Il Santa Cruz rappresenta invece il 'tifo di famiglia' della città: una sorta di eredità che ci si tramanda di padre in figlio e che comporta nel Dna uno spirito di sofferenza e di accettazione che va al di là di quello che l'essere un tifoso comporta: c'è un modo di dire tra i tifosi del Santa Cruz che in lingua italiana più o meno suona... "Tifo Santa Cruz e ogni tanto mi piacerebbe anche vincere". Altri sostengono che le responsabilità di tanta cattiva sorte sta nel nome: i tifosi del Santa Cruz portano la 'croce' del tifoso che nonostante tutto è dalla parte della squadra.
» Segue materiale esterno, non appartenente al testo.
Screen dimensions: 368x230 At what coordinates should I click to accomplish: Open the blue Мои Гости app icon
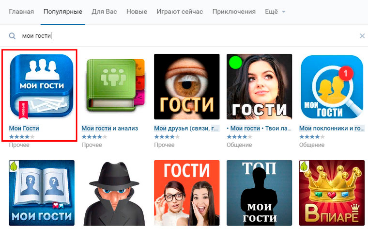(x=42, y=86)
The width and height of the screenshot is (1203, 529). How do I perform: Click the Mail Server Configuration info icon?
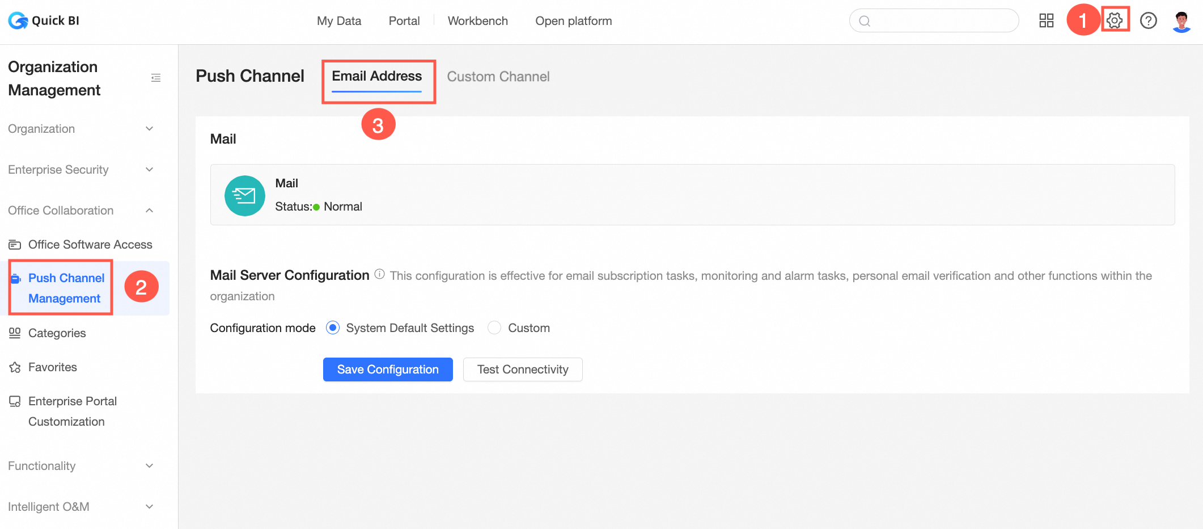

Una sorta di calvario del torcedor.
Perché anche se in ambito statale qualche soddisfazione il Santa Cruz se l'è tolta (27 campionati pernambucani non sono pochi), nelle competizioni confederali il Cobra Coral non ha mai vinto praticamente nulla. E negli ultimi anni il club che ha marcato gli esordi di giocatori del calibro di Rivaldo e Ricardo Rocha, è passato alla storia non propriamente per i suoi meriti sportivi: in due anni e mezzo tre retrocessioni e un salto all'indietro di quattro categorie. E non per illeciti, o fallimenti. Retrocessioni conclamate, sul campo, e dunque motivatissime: nel dicembre 2006 il Santa Cruz chiude all'ultimo posto il campionato di serie A e retrocede in B dove l'anno dopo finisce 18esimo, e retrocede ancora. Il campionato di Serie C brasiliano è parecchio complesso: ci sono sedici gironi con 63 squadre che giocano un doppio turno di andata e ritorno... insomma, per farla breve, ti puoi qualificare agli spareggi per risalire o sprofondare. Beh. Il Santa Cruz è sprofondato praticamente subito: ma con stile. Di fronte a 60mila persone all'Estadio de Arruda pareggia con il modesto Campinense e finisce in Serie D.
Un popolo in lacrime: perché il Santa Cruz è l'ottavo club del Brasile per numero di tifosi. Si parla di una tifoseria di quasi un milione di fans: i quali di fronte al dramma si sono ricompattati e organizzati. Hanno stampato decine di migliaia di magliette con la scritta "meu amor não tem divisão", hanno invitato la nazionale brasiliana a giocare all'Arruda (la Federaçao ha accolto l'invito e organizzerà lì una delle partite delle qualificazioni al Mondiale), hanno convocato le elezioni anticipate del nuovo direttivo per far fronte allo stato di emergenza e si sono immediatamente organizzati per... una festa! Musica, calcio giovanile e ospiti d'eccezione per raccogliere fondi e rilanciare il club.
Terza retrocessione di fila che coincide con la festa più grande nella storia del club: non so se questa storia avrà un lieto fine: ma mi piace pensare che se lo meriti.